Lindy Li, a 25 year old Princeton graduate, emerged as a surging progressive opponent against Parrish. She secured endorsements from Rep. Ted Lieu (D-CA), and Rep. Grace Meng (D-NY), but dropped out of the race after Parrish challenged Li’s signatures on her nominating petitions, because the notary who stamped the petitions made a mistake in not signing them or keeping a log. “He made technical complaints, like people not using their full first names or middle initials or not spelling out cardinal directions (eg, s street as opposed to south street),” said Li in an email to The Real News Network. Parrish lost by over 14 percentage points even though Hillary Clinton won the district in the 2016 presidential election.
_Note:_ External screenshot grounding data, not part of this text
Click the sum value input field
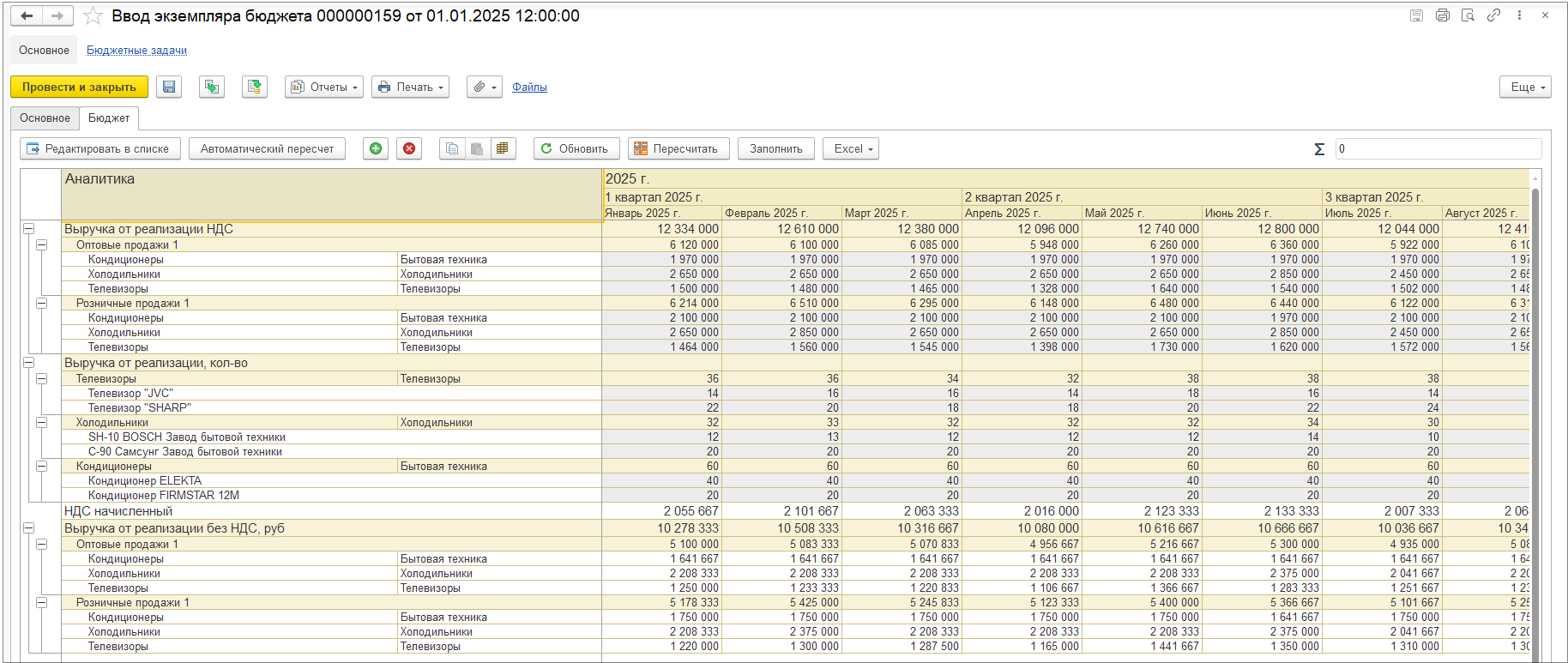Screen dimensions: 1568x663 click(x=1438, y=148)

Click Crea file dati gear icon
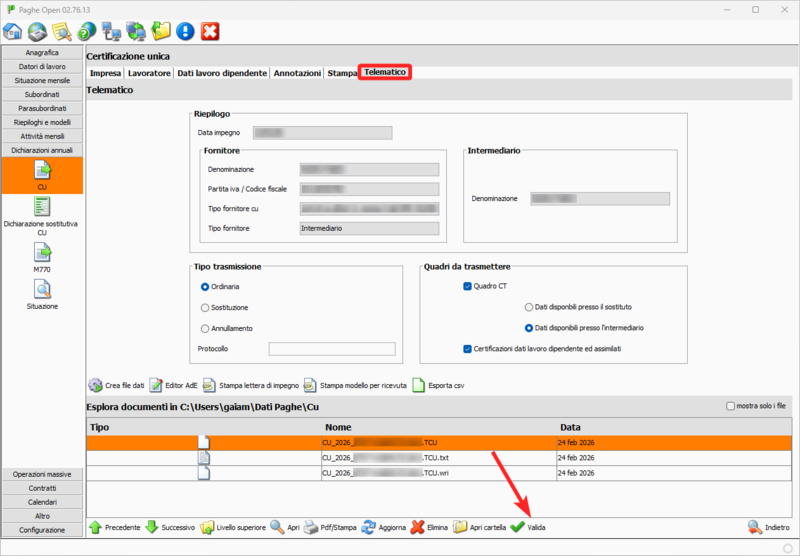click(x=96, y=385)
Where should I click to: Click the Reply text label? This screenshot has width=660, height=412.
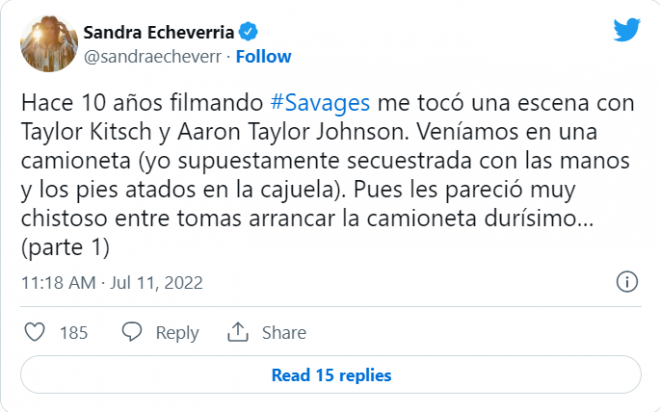coord(177,333)

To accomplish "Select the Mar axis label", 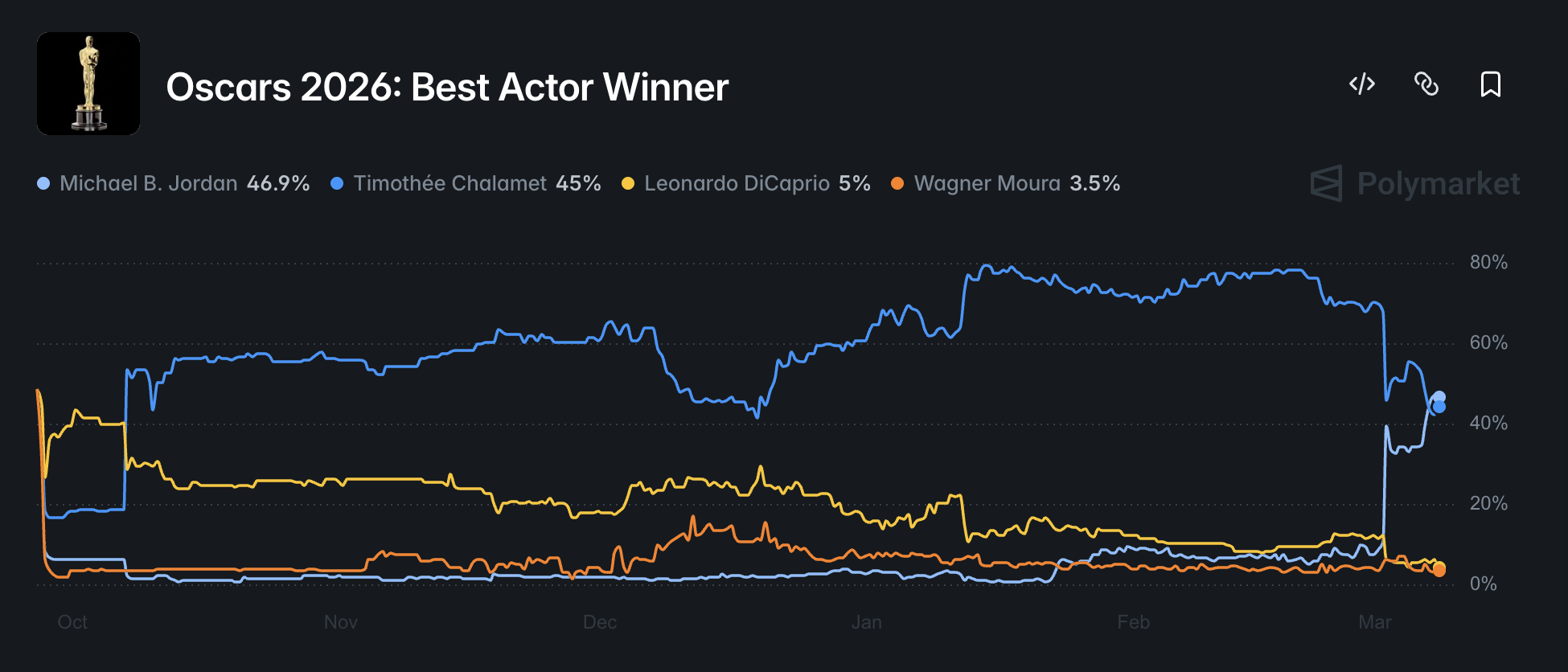I will (1377, 622).
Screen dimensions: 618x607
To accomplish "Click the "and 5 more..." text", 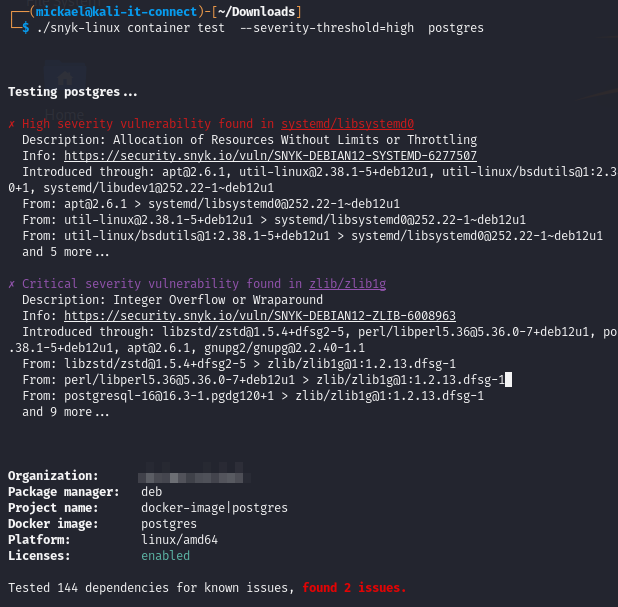I will (x=67, y=252).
In Arizona’s 8th Congressional District, Gene Scharer and Brianna Westbrook are currently facing legal challenges to try to remove their names from the ballot. Westbrook and Scharer are running to replace Rep. Trent Franks (R-AZ) in a special election after he resigned last year amid reports that he solicited his staffers to serve as pregnancy surrogates. Scharer was the Democratic nominee who lost to Franks in 2012, and Westbrook is running on the People’s Platform of progressive issues. The Democratic Party establishment candidate with endorsements from five Democratic congressional representatives, Dr. Hiral Tipirneni, is not facing a challenge as the lawsuit was filed by her supporter, attorney Lynda Vescio.

"Our campaign feels that we have, like many others, faced legal challenges backed by personal wealth," said Brianna Westbrook in an interview with the Real News Network. "Often we have been told this is an acceptable political tactic, but more and more we are seeing this be used as a political tactic by the wealthy on the poor. This is not democratic, this is class-based discrimination,” she added. “This is the type of tactic the Republicans pull. We are better than this."

On January 22, the Maricopa County recorder certified Westbrook had enough signatures, but that Scharer did not, effectively removing him from the ballot for the February 27 primary. In a statement to the Real News Network, Attorney Lynda Vescio claimed, “I filed the lawsuits against two of the candidates because they had small margins and I had information that they may not have had sufficient signatures.” She noted that once Westbrook had the required amount of signatures, she dropped the lawsuit and has not pursued it further.